ZIEL DER ÜBUNG: Schreibe die Zeilen von der Zeile mit „Click the left outlined button in header“ bis einschließlich der Zeile mit „[x=865, y=138]“ wortgetreu ab. Lass die Bilder in deiner Antwort weg.

**** GESPEICHERTE DATEN ****

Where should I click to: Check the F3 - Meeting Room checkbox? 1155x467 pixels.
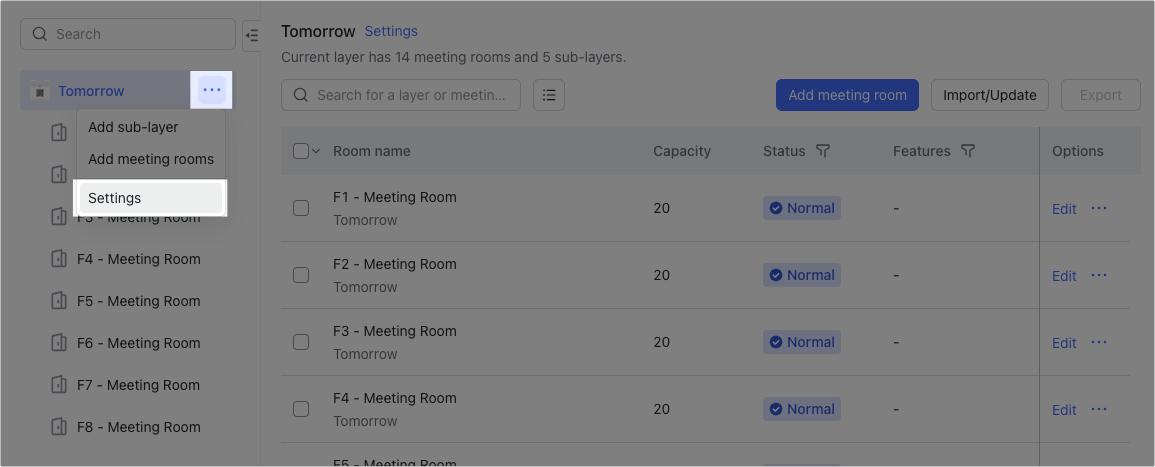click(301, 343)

****
**** GESPEICHERTE DATEN ****

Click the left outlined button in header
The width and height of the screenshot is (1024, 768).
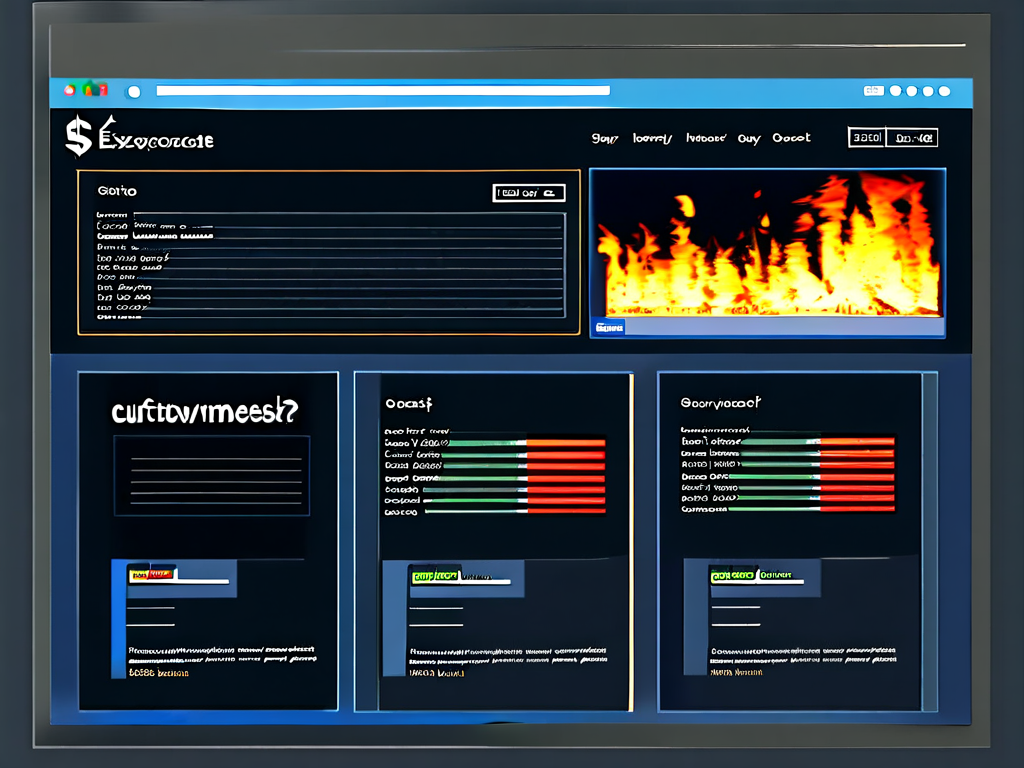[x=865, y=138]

****

ANTWORT ZUR AUFGABE:
Click the left outlined button in header
The width and height of the screenshot is (1024, 768).
[x=865, y=138]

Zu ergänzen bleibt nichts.